(About this exercise) Where a line of the records holds the string "beside", copy that line.

(Source data Opens)

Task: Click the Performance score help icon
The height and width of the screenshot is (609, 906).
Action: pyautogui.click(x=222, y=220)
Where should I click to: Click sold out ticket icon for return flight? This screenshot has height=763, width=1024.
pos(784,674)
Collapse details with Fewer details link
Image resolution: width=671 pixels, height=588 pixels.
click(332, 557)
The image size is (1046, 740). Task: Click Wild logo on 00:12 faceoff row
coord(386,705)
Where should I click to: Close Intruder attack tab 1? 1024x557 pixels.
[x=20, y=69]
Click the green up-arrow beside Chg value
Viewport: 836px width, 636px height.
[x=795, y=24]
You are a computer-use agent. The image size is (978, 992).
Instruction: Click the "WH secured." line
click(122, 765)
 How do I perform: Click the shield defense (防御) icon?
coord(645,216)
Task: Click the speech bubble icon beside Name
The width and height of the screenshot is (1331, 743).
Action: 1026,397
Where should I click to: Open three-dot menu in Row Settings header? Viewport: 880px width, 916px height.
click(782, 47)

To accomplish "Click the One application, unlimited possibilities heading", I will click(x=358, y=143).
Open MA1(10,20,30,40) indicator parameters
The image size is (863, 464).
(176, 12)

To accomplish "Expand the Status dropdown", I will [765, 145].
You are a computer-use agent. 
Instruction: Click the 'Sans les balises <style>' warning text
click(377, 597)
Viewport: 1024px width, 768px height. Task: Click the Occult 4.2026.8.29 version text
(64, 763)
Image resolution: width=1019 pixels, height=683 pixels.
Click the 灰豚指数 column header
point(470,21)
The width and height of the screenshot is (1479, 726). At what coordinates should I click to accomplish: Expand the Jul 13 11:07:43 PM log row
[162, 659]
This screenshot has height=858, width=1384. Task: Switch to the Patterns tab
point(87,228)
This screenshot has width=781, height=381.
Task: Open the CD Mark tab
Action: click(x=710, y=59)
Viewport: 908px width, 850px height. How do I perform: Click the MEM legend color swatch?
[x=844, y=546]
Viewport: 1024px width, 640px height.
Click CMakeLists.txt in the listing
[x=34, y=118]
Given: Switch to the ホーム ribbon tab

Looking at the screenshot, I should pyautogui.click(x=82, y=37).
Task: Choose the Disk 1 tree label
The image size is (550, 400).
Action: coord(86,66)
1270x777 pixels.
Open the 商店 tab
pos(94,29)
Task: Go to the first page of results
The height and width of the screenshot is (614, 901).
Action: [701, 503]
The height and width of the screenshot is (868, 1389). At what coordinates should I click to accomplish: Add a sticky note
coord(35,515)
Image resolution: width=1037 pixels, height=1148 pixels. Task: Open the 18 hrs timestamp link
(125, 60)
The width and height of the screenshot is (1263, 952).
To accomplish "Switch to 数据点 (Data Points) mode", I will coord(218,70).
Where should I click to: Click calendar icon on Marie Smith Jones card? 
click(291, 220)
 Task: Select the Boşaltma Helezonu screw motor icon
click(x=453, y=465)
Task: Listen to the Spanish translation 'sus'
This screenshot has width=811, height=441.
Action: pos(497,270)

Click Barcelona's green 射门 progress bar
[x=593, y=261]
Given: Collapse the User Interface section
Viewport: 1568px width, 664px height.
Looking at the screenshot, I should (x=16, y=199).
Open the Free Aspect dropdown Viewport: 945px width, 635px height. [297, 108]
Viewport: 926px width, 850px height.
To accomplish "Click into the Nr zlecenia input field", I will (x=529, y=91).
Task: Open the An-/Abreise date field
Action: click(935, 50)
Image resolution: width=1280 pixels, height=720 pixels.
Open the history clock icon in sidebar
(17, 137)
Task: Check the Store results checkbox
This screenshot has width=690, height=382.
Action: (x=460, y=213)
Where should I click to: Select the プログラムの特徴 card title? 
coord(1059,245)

(Source data Closes)

(Answer for the task)
Click the green up-arrow beside Chg value
Task: Click the speech bubble icon beside Name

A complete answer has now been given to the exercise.